Masonluğun bir diğer
din-dışı ideolojinin, yani sosyalizmin gelişimindeki katkısı da kuşkusuz Evrim
Teorisi'ni gündeme getirmiştir. Evrim, sosyalizmin, özellikle de kendini
"bilimsel sosyalizm" olarak nitelendiren Marksizm'in de en büyük
dayanaklarından biridir. Sözkonusu ideolojinin kurucuları, Evrim Teorisi'ni
düşüncelerinin temeli olan "diyalektik materyalizm"in ispatı olarak
gördüklerini, canlıların diyalektiğini bu teori üzerine bina ettiklerini açıkça
ifade etmişlerdir.
Örneğin Marks, 16 Ocak
1861'de Lassalle'a yazdığı mektupta şöyle diyordu:
Darwin'in yapıtı büyük
bir yapıttır. Tarihte sınıf mücadelesinin doğa bilimleri açısından temelini
oluşturuyor.5
Marks, Engels'e yazdığı 19 Aralık 1860 tarihli mektubunda
ise, Darwin'in "Türlerin Kökeni" adlı kitabı için "bizim
görüşlerimizin tabii tarih temelini içeren kitap işte budur" ifadesini
kullanmıştı.6
Engels ise Darwin'e olan hayranlığını şöyle belirtmişti:
Tabiat metafizik olarak değil, diyalektik olarak
işlemektedir. Bununla ilgili olarak herkesten önce Darwin'in adı anılmalıdır.7
Dolayısıyla Marx'ın, Engels'in ve sayısız diğer
materyalistin benzer ifadelerinden anlaşılacağı gibi, Evrim Teorisi
materyalizmin bel kemiğidir.
Evrim, kuşkusuz faşizm ve ırkçılık için de önemli bir
dayanak oluşturdu. Bir ırkın diğerlerine üstün olduğu gibi bir safsatayı
"ispatlamaya" çalışan ırkçı düşünürler, 19. yüzyılda Darwin kuramına
dört elle sarıldılar. Darwin'in, canlıların evrim süreci içinde gelişerek var
oldukları ve dolayısıyla bu süreçte geçirdikleri aşamalara göre bir hiyerarşi
içinde bulundukları iddiasını, bu kez toplumlara uyguladılar. "Sosyal
Darwinizm" adı verilen ve Evrim'in yeni bir uyarlaması olan bu teoriye
göre, bazı ırklar, Evrim süreci içinde daha iyi gelişim göstermişler ve
"bilimsel" bir biçimde diğer ırklara üstünlük sağlamışlardı.

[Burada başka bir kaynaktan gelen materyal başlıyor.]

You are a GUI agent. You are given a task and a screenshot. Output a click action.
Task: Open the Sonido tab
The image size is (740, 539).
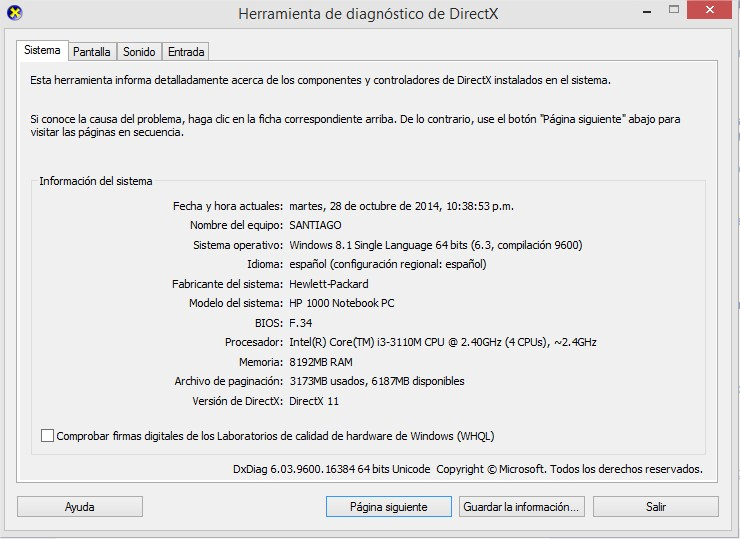pyautogui.click(x=139, y=52)
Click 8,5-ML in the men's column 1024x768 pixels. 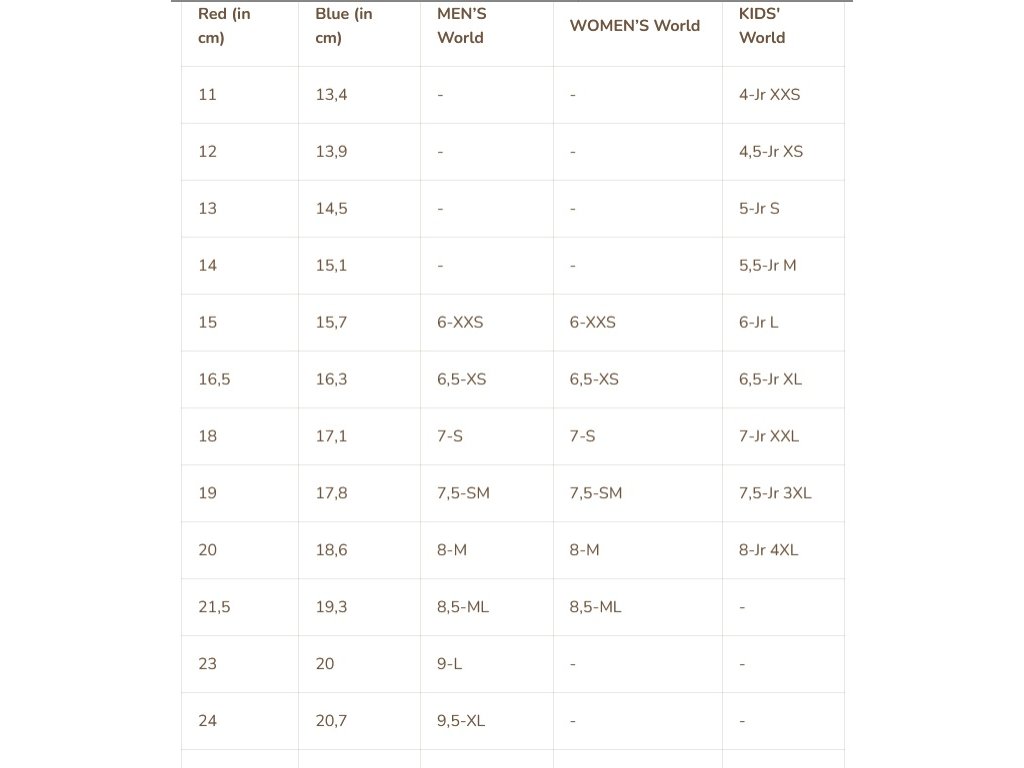463,608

"Beyaz adam"ın diğer ırklara üstün olduğu iddiası böylece kendine
sözde bilimsel bir dayanak buldu. 19. yüzyıl sömürgecileri, bu teori ile
yaptıkları sömürüyü meşrulaştırmayı denediler.
Böylece, Evrim Teorisi, din-dışı tüm ideolojilerin
kaynağı haline geldi. Kapitalist, sosyalist ya da faşist ideolojilerin
savunucuları, aralarındaki tüm farklara rağmen, Evrim Teorisi'ne ve onun
ispatlamaya çalıştığı "yaratılmamışlık" iddiasına sahip çıktılar.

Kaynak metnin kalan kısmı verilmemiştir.